— WHAT YOU SHOULD DO —
From the data below, return the exact lines starting at the line containing "You are a computer-use agent. The image" and ending at the line containing "Screen dimensions: 808x587", both included, and nothing else.

— SOURCE DATA —
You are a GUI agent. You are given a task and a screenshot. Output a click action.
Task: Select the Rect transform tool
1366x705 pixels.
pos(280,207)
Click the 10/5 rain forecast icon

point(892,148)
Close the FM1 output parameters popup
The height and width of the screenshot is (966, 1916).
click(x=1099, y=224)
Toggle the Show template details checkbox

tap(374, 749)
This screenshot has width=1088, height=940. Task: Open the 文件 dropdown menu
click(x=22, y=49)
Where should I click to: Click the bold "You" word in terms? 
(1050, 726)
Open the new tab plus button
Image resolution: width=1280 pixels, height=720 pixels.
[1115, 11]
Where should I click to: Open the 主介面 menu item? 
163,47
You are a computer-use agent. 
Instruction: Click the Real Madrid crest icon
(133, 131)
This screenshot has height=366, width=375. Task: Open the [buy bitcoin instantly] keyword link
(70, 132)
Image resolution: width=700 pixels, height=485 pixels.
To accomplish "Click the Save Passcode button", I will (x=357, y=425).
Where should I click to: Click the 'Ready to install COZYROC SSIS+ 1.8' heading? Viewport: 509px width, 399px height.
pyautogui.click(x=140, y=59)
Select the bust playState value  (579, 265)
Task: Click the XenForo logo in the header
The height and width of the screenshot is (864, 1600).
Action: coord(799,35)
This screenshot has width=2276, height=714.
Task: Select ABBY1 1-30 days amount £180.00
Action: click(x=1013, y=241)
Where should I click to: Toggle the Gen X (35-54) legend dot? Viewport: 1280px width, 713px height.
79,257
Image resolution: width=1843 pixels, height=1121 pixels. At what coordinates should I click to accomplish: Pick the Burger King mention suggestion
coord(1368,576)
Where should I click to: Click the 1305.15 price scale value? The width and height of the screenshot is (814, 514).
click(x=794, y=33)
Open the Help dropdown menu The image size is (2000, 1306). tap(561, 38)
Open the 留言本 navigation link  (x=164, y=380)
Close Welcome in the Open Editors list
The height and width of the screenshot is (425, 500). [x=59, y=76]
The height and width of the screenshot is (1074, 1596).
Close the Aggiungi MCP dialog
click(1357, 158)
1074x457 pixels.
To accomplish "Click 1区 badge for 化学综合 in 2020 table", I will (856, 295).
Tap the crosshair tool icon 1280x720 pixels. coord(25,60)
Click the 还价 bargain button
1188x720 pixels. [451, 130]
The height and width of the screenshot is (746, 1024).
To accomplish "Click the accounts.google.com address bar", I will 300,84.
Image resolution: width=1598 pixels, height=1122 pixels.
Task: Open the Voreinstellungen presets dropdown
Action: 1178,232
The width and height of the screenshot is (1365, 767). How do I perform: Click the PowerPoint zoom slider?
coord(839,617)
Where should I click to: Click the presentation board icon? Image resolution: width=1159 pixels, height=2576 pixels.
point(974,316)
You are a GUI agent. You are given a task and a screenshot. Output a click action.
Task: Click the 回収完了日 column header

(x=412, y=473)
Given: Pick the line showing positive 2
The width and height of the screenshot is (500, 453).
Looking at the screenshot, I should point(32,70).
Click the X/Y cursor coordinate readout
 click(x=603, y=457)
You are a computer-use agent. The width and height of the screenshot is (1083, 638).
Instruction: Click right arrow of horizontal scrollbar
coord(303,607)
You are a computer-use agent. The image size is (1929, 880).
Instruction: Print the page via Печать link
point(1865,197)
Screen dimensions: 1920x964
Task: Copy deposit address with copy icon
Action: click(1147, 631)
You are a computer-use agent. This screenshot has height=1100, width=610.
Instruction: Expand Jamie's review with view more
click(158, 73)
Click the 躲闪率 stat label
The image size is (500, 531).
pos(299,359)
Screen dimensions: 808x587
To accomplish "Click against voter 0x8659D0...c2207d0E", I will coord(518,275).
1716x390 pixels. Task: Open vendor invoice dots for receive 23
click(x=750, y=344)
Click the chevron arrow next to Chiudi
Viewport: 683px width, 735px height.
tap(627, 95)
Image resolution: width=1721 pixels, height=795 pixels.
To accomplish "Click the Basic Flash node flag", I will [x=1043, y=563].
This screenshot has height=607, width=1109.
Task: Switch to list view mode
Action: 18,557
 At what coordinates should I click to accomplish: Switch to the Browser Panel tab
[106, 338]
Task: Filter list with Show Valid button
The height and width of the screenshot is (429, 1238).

— SOLUTION TO THIS PROBLEM —
You are a computer-use agent. The image size is (1929, 880).
Instruction: Print the page via Печать link
point(1865,197)
Screen dimensions: 1920x964
Task: Copy deposit address with copy icon
Action: click(1147, 631)
You are a computer-use agent. This screenshot has height=1100, width=610.
Instruction: Expand Jamie's review with view more
click(158, 73)
Click the 躲闪率 stat label
The image size is (500, 531).
pos(299,359)
Screen dimensions: 808x587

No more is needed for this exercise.